EXERCISE INPUTS section start

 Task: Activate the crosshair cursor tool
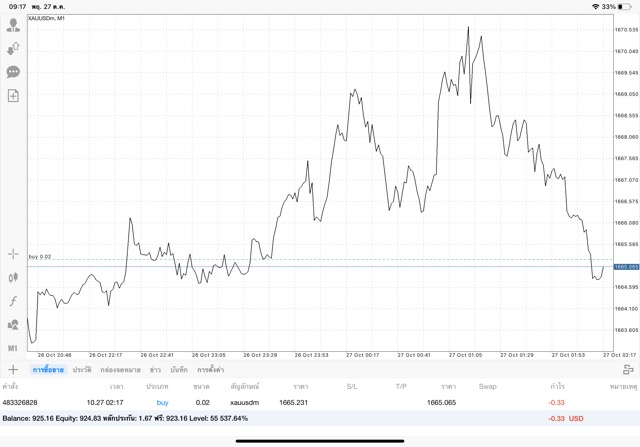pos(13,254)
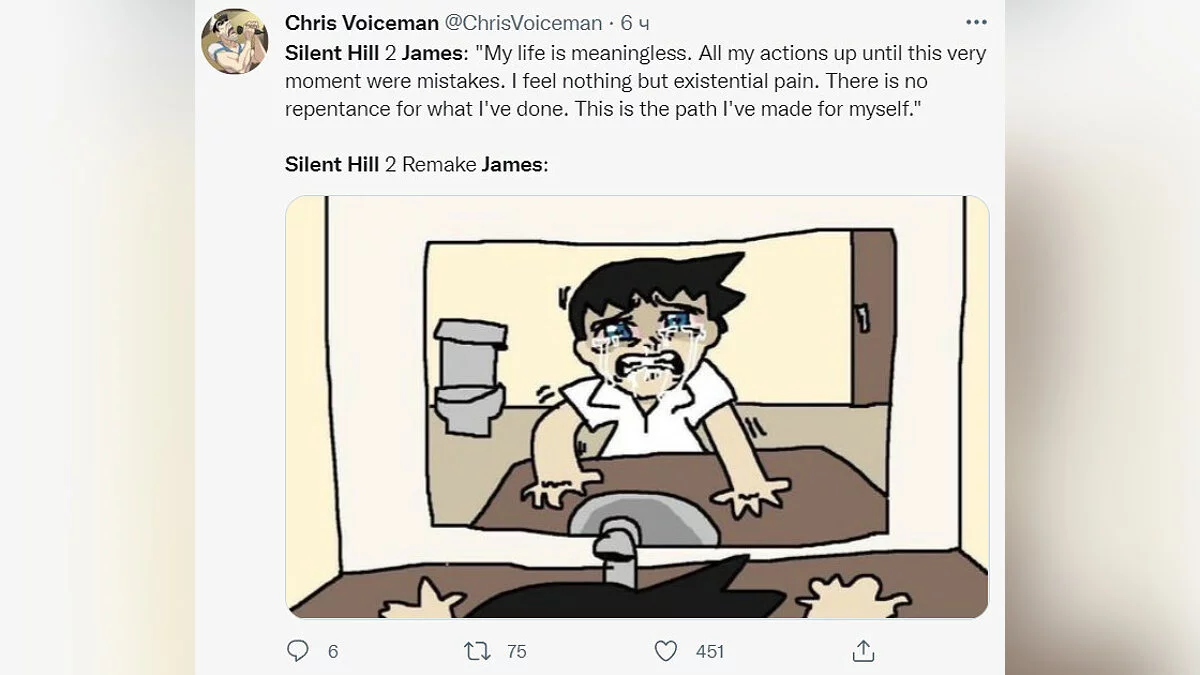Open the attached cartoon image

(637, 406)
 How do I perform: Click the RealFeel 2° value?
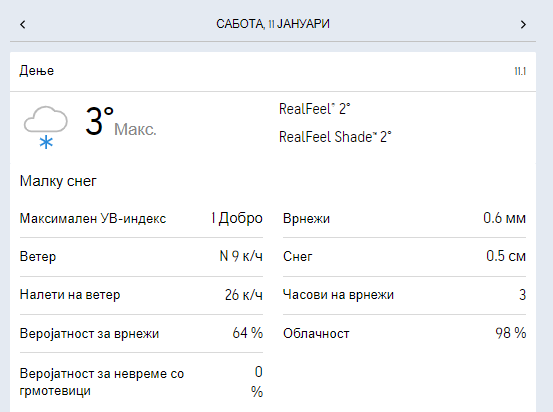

EXERCISE INPUTS section end

EXERCISE -> In your copy, repeat each record exactly and include no pictures.

REPLY ->
 Task: Activate the crosshair cursor tool
pos(13,254)
Open the attached cartoon image

(637, 406)
 How do I perform: Click the RealFeel 2° value?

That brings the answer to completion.